Why is it that hot water cools faster than cold water in a freezer?

1 Answer
Mar 20, 2015

The Mpemba Effect, named for Tanzanian Erasto Mpemba who, in 1963 discovered that hot ice cream mix freezes faster than ice cream mix prepared cold, is a special reaction where hot water reaches freezing faster than colder water but this happens only under certain conditions. Mpemba went on to perform the experiment of cooling two similar containers with equal volumes of water, one starting at 95 degrees F and the other starting at 212 F, the hotter water cools faster.

Modern studies of the Mpemba effect actually show the hot water supercooling to between -6 and -18 degrees.

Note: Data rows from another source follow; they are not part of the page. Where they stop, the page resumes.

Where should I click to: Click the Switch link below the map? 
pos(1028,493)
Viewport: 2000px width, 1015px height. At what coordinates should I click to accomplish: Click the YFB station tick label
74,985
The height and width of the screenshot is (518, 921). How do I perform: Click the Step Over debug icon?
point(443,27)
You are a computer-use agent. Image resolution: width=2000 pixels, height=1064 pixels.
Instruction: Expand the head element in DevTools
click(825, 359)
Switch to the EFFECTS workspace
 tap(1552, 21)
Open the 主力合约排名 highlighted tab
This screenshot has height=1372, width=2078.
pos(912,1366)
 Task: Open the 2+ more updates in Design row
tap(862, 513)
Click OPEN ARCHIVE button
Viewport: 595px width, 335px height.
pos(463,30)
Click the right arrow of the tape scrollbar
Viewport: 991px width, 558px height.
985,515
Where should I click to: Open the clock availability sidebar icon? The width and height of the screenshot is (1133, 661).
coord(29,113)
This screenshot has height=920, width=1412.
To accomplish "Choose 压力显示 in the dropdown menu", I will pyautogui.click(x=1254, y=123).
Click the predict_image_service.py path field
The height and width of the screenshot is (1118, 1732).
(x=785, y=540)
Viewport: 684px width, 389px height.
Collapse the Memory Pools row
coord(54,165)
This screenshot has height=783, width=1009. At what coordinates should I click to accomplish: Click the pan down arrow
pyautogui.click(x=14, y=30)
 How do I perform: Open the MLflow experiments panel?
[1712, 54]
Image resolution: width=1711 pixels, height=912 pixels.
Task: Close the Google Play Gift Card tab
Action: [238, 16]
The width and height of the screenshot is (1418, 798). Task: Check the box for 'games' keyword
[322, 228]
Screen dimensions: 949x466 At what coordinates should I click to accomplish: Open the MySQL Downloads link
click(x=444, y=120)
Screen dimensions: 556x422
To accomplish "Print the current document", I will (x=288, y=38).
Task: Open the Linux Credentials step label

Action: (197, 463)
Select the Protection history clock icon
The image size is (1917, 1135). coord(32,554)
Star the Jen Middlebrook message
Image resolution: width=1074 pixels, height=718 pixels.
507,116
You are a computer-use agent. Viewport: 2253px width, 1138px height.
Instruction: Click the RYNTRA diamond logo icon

The specific cause of the reaction is still a matter of debate but is probably a combination of the following factors:

A) Hot water is less dense than cold water. Water at 35 degrees C is closer to maximum density doing very little work to expend energy whereas water at 100 degrees C is at minimum density and doing as much work as it possibly can to expend energy.

B) Hot water at rest lets off steam and vapor more readily than cold water so throughout the course of the experiment there is always less water weight for the hot than for the cold.

C) The hot water is at a higher rate of entropy so the formation of ice can occur all through it. Hot water seems to freeze from the outside in while cool or cold water freezes from the surface down; that can also have an wffect on the freezing rate as surface frost helps to retain heat within the water.

According to Mpemba, himself who selected Nikola Bregovic as winner of a competition to explain the cause of the Mpemba effect, convection and supercooling are the reasons for the effect.